◆ Your objective
A faithful transcription of all lines below is the expected answer.

[Opening Given data section]

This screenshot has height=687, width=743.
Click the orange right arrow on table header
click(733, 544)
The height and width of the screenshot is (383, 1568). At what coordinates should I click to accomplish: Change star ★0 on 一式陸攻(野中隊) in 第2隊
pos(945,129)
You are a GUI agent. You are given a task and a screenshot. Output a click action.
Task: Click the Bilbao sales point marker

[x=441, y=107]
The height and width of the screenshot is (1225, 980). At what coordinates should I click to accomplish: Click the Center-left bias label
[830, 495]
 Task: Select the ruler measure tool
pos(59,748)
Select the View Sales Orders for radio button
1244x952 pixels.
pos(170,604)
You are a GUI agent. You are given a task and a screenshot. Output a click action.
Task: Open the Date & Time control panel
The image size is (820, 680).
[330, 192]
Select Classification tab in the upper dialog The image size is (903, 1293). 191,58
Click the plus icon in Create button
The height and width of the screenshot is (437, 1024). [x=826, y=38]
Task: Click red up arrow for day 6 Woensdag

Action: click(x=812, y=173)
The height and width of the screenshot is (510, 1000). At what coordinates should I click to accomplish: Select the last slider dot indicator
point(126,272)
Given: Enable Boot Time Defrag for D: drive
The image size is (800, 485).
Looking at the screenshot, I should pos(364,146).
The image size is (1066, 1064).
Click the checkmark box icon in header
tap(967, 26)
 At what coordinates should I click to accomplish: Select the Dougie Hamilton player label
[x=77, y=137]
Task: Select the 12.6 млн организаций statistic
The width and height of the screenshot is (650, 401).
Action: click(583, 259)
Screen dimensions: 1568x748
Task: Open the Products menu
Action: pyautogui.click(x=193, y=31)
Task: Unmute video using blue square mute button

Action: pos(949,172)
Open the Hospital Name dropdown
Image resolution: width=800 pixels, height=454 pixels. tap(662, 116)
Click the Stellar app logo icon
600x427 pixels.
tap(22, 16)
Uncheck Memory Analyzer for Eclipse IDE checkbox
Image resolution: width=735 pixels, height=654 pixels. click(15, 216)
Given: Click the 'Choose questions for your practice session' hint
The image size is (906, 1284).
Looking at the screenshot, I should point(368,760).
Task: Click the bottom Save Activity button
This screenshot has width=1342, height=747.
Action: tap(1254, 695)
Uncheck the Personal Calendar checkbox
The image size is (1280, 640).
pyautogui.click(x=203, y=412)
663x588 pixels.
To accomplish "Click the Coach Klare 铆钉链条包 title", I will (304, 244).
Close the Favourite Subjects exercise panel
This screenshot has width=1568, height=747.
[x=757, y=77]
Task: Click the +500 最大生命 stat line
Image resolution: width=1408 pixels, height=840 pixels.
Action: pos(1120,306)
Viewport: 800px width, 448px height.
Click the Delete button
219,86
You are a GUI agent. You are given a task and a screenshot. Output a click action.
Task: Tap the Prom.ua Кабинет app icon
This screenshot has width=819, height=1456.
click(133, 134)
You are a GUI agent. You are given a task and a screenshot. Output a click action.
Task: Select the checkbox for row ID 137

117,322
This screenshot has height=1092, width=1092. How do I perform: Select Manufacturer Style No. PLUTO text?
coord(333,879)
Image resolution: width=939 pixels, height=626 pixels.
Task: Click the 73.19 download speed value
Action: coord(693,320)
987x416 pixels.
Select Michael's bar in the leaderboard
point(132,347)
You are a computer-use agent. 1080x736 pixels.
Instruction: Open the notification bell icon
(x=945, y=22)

[Closing Given data section]

◆ Result for this exercise
This screenshot has height=687, width=743.
Click the orange right arrow on table header
click(733, 544)
The height and width of the screenshot is (383, 1568). At what coordinates should I click to accomplish: Change star ★0 on 一式陸攻(野中隊) in 第2隊
pos(945,129)
You are a GUI agent. You are given a task and a screenshot. Output a click action.
Task: Click the Bilbao sales point marker

[x=441, y=107]
The height and width of the screenshot is (1225, 980). At what coordinates should I click to accomplish: Click the Center-left bias label
[830, 495]
 Task: Select the ruler measure tool
pos(59,748)
Select the View Sales Orders for radio button
1244x952 pixels.
pos(170,604)
You are a GUI agent. You are given a task and a screenshot. Output a click action.
Task: Open the Date & Time control panel
The image size is (820, 680).
[330, 192]
Select Classification tab in the upper dialog The image size is (903, 1293). 191,58
Click the plus icon in Create button
The height and width of the screenshot is (437, 1024). [x=826, y=38]
Task: Click red up arrow for day 6 Woensdag

Action: click(x=812, y=173)
The height and width of the screenshot is (510, 1000). At what coordinates should I click to accomplish: Select the last slider dot indicator
point(126,272)
Given: Enable Boot Time Defrag for D: drive
The image size is (800, 485).
Looking at the screenshot, I should pos(364,146).
The image size is (1066, 1064).
Click the checkmark box icon in header
tap(967, 26)
 At what coordinates should I click to accomplish: Select the Dougie Hamilton player label
[x=77, y=137]
Task: Select the 12.6 млн организаций statistic
The width and height of the screenshot is (650, 401).
Action: click(583, 259)
Screen dimensions: 1568x748
Task: Open the Products menu
Action: pyautogui.click(x=193, y=31)
Task: Unmute video using blue square mute button

Action: pos(949,172)
Open the Hospital Name dropdown
Image resolution: width=800 pixels, height=454 pixels. tap(662, 116)
Click the Stellar app logo icon
600x427 pixels.
tap(22, 16)
Uncheck Memory Analyzer for Eclipse IDE checkbox
Image resolution: width=735 pixels, height=654 pixels. click(15, 216)
Given: Click the 'Choose questions for your practice session' hint
The image size is (906, 1284).
Looking at the screenshot, I should point(368,760).
Task: Click the bottom Save Activity button
This screenshot has width=1342, height=747.
Action: tap(1254, 695)
Uncheck the Personal Calendar checkbox
The image size is (1280, 640).
pyautogui.click(x=203, y=412)
663x588 pixels.
To accomplish "Click the Coach Klare 铆钉链条包 title", I will (304, 244).
Close the Favourite Subjects exercise panel
This screenshot has width=1568, height=747.
[x=757, y=77]
Task: Click the +500 最大生命 stat line
Image resolution: width=1408 pixels, height=840 pixels.
Action: pos(1120,306)
Viewport: 800px width, 448px height.
Click the Delete button
219,86
You are a GUI agent. You are given a task and a screenshot. Output a click action.
Task: Tap the Prom.ua Кабинет app icon
This screenshot has width=819, height=1456.
click(133, 134)
You are a GUI agent. You are given a task and a screenshot. Output a click action.
Task: Select the checkbox for row ID 137

117,322
This screenshot has height=1092, width=1092. How do I perform: Select Manufacturer Style No. PLUTO text?
coord(333,879)
Image resolution: width=939 pixels, height=626 pixels.
Task: Click the 73.19 download speed value
Action: coord(693,320)
987x416 pixels.
Select Michael's bar in the leaderboard
point(132,347)
You are a computer-use agent. 1080x736 pixels.
Instruction: Open the notification bell icon
(x=945, y=22)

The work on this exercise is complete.